As a nation, we have certainly faced our fair share of disasters lately; flooding in Queensland and Victoria, cyclones in Queensland and massive bush fires in Western Australia — just months after devastating earthquakes in Christchurch.
Our hearts certainly go out to all of the people affected by these disasters but I personally feel the pain of all the IT professionals who are, or will be, working tirelessly to bring IT systems back on-line in order to maintain some form of business continuity in these affected areas.
The events personally bring back vivid memories of the ML 5.6 earthquake that hit Newcastle in 1989. At the time I was the IT Manager at Norman Ross Discounts. Shortly after feeling the tremor in our Bankstown head office, the news broke that the epicentre was located below Newcastle.
Being responsible for our IT function throughout all of our stores you would think my first thoughts would be to the state of the infrastructure, but it wasn’t: My first thought was to the safety of our store people in Newcastle.
At the time I thought I had a well established disaster recovery plan (DRP, as they were called back then). The DRP catered for a disaster at the head office data centre. The plan, however, did not consider a catastrophic event at a store. As the IT team tried to check the status of the Newcastle network, I along with every other senior manager at head office, desperately tried to contact our store employees.
What we encountered was basically a communication black-out. The comms networks were either congested or not operational. Somehow, the IT team were able to establish a connection with the Newcastle back office server. The store had sustained considerable damage; luckily our staff was successfully evacuated without injury.
We also found the NCR back office server was humming (well, fizzling) away while water trickled through its cabinet. Kudos to NCR; they built their servers tough back then. It wasn’t long before the server succumbed and failed. Luckily, our DRP had catered for a regular replication of data back to head office, so when we opened another store a few weeks later, we were able to pick up where we left off.
The situation could have been a lot worse, but it taught me some valuable lessons which I have always incorporated into each disaster recovery documentation I’ve developed since.
Here are some tips:
1. Whenever there is an event that jeopardises the safety of people, it should always your first consideration. I doubt there are companies today who don’t have an OH&S policy. Ensure your IT team are fully aware of their responsibilities in the event of an evacuation.
2. Gone are the days of the disaster recovery plan where the head of IT only needed to worry about the recovery of IT services. Businesses today are typically complex and need a comprehensive business continuity plan (BCP). As the name suggests, a BCP is a set of instructions and procedures to maintain some form of business continuity in the event of a disaster.

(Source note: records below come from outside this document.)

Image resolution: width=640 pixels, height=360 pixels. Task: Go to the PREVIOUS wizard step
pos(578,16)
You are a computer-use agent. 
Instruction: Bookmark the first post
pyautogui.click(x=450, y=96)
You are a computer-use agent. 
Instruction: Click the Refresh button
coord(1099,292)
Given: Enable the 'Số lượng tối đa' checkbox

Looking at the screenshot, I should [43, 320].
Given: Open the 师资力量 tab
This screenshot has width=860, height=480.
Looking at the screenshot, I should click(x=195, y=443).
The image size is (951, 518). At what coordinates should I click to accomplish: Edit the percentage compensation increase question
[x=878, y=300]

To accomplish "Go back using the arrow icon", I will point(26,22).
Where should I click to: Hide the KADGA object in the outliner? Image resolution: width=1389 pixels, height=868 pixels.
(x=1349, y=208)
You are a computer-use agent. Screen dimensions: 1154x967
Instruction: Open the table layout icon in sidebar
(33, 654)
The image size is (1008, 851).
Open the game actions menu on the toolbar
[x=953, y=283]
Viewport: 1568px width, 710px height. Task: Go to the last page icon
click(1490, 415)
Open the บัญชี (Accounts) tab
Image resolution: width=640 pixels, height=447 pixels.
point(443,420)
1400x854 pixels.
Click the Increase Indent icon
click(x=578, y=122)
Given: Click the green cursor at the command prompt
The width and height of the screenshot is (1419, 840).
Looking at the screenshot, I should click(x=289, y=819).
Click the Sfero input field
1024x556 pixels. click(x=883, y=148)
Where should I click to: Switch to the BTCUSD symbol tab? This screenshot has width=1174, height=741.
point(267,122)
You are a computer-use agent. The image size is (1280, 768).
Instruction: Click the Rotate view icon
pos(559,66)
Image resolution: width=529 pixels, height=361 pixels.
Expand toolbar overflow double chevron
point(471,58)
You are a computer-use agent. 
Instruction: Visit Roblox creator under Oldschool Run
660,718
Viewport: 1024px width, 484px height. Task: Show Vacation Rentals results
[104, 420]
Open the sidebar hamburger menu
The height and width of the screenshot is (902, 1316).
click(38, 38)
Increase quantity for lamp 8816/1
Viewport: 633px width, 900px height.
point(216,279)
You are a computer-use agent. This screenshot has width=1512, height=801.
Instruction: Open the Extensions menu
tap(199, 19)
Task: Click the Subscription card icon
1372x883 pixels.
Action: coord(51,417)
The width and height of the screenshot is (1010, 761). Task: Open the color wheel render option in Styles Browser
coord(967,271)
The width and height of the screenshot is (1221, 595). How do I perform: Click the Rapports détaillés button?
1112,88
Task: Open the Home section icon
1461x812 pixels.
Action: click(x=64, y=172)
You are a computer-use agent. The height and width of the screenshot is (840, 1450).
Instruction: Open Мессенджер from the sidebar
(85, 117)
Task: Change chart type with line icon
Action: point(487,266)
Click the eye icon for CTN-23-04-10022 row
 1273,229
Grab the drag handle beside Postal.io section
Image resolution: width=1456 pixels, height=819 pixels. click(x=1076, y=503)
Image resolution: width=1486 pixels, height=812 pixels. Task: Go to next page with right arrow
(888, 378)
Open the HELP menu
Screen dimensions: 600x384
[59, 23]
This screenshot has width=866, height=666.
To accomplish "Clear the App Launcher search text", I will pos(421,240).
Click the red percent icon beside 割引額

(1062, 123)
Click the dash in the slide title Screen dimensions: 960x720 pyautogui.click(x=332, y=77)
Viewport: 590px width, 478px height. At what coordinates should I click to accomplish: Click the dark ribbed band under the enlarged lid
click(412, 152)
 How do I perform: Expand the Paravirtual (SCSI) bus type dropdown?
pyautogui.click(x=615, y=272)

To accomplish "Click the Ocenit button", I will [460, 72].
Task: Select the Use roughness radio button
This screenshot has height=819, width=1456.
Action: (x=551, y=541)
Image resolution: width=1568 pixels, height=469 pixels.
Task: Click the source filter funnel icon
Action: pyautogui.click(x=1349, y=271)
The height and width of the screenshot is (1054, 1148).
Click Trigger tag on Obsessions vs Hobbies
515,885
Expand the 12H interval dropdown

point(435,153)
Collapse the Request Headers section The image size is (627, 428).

The key word here is ‘business’ and it’s imperative that the ‘business’ takes ownership of the processes. In my experience, however, this still seems to fall on the shoulders of the CIO, so be prepared and step up to the plate. Seize the opportunity; it’s another avenue to demonstrate the value of IT to the business.
3. When preparing a BCP, establish whether it is possible to execute it with just a handful of people, or whether it’s more appropriate to have designated teams specialising in different parts of the recovery. The approach you take depends on the size and complexity of your organisation. I have always found a crisis management team (CMT) a good idea. The CMT should be charged with co-ordinating the processes defined within the BCP and should be a single point of contact for the whole organisation. Publish, and regularly update, the names of the CMT members to everybody within the organisation.
4. Do a risk evaluation on every aspect of your business and decide what services are critical, and what services can take a little longer to recover. Understanding the timelines will assist when designing your BCP. Ensure you have agreement, and buy-in from the executive management team and CEO.
5. Once you have established your BCP, test it on a regular basis. Not just the IT portion — involve the whole business. Your skill at ‘encouraging’ people to do this will certainly be tested. Ensure any external service provider is part of the testing.
6. Don’t rely on public infrastructure as a wide-spread event could render these inoperable. Have a backup plan to communicate with your employees, remote offices and any service providers.
7. Regularly communicate your BCP to everyone in the organisation (and external parties where appropriate). Let them know what is expected of them in the event of a catastrophic event.
8. “You don’t know what you don’t know”, so be prepared for the unexpected. The CMT and/or recovery teams need to be agile and prepared to make decisions on the spot. Empower the CMT and ensure you have selected people who can make tough decisions under pressure.
9. Finally, let’s hope you never actually have to activate your BCP. In more than 25 years, I have only needed to activate it twice and each time Murphy was sitting in the background to prove that we’d missed something.
Allan Davies is the CIO of logistics firm, Dematic.